— Begin Source text —

The worst thing we can do is to model to our children the idea that Father God is indifferent and distant from us. We must choose to properly present a father’s love so that children gain the idea that God wants them around and is vitally interested in the details of their lives. The proper word to describe all this is “delight.” One of the great revelations in life is when we find out that Abba actually likes us, as well as loves us. Children know when they are merely tolerated. When parents show more affection for one child than another, it communicates rejection. This was true in the case of Joseph and his brothers. They hated him for it, probably because it so wounded their hearts that they were not loved in the same way. Good earthly fathers delight in their children. Of course, we will not be able to do this for our children, if we have not come to understand that Abba delights in us. We can only give away what we have received. This puts a burden on every father to seek God for what we need to be for our children.

Abba spoke words of affirmation and delight over his Son.

But even as he spoke, a bright cloud came over them, and a voice from the cloud said, “This is my dearly loved Son, who brings me great joy. Listen to him.” Matthew 17:5 (NLT) 

Delight does more to affirm our children than perhaps anything else we can do for them.

Every child hopes and longs for his or her father’s approval. Do not withhold it. The withholding of delight is a powerfully negative form of covert rejection. Children know the difference between the words, “I love you,” and genuine delight.

— End Source text —
— Begin Given information —

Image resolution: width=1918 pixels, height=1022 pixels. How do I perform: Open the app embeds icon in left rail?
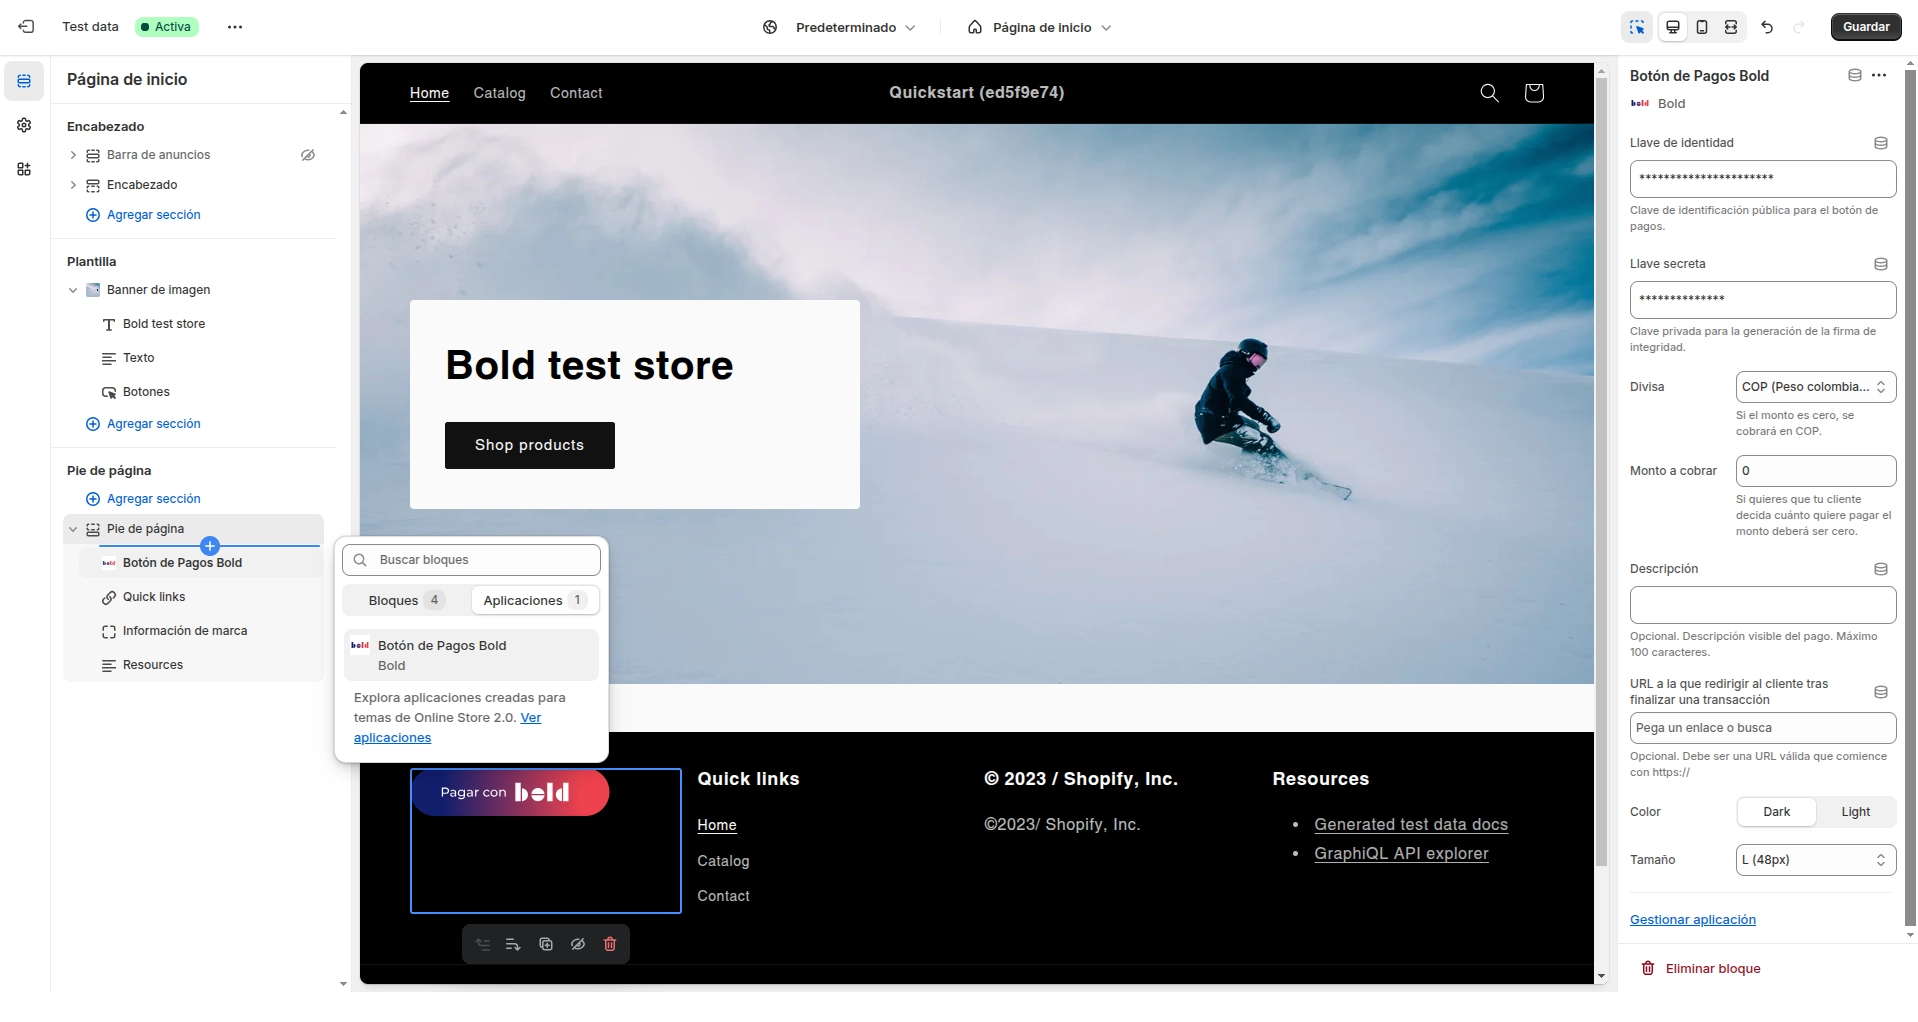pyautogui.click(x=24, y=169)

— End Given information —

• **Your goal**: Write the next portion of the passage on a father's delight in his children, starting after its final sentence. The lines above have no connection to the passage on a father's delight in his children.

• **Expected answer**:
Sometimes a father’s love is not returned, at least for a while, if his son or daughter is self-centered and determined to learn life’s lessons the hard way. Abba-like fathers will be there for their children when they finally come to their senses. Fathers who properly love their children will provide the kind of secure family atmosphere that God intends for all children.

Fathers bless their children and provide a secure and safe environment for growth and expression.

Earthly fathers, like shepherds, are charged with providing a safe and secure environment in which their children can grow and thrive.

The LORD is my shepherd; I have all that I need. 2  He lets me rest in green meadows; he leads me beside peaceful streams. Psalm 23:1-2 (NLT)  

An important aspect of a father’s protection is shielding his children from undue criticism or rejection. Little children do not have adult abilities to discern what is true and what is opinion. Whatever a father tells his child will be believed when children are young.

If fathers speak words of affirmation and encouragement, it will build the child on the inside. Fathers who tear down their children with negative hurtful words impact those little lives for a lifetime in the wrong direction.

Children need to know they are protected from outside dangers and that the one they trust will never betray them. This is how ABBA is. It is how we fathers must be, too.

Whatever is good and perfect comes down to us from God our Father, who created all the lights in the heavens. He never changes or casts a shifting shadow. James 1:17 (NLT) 

Abba is the source of all blessings, and he designed things so that blessings flow from him through earthly fathers to their families, if everything is working as it should.

If an earthly father is serving the devil, demonic anti-blessings (curses) may be passed down.

Fathers need to realize that they are part of a long relay race coming down through the generations.

Every child inherits good and bad things from previous generations of fathers. Good decisions made by previous fathers often provide residual blessings for generations to come. Conversely sins and poor life decisions made by previous generations of fathers can negatively impact children, grandchildren, etc. We are not responsible for the sins of our ancestors, but we may reap the consequences of their sins. This called the law of sowing and reaping. (Galatians 6:7) Only Jesus can set us free from this vicious cycle. (If you want to read more about how this works, click here.)

One of the great things any father can do for his children is consciously and deliberately speak blessings aloud over them.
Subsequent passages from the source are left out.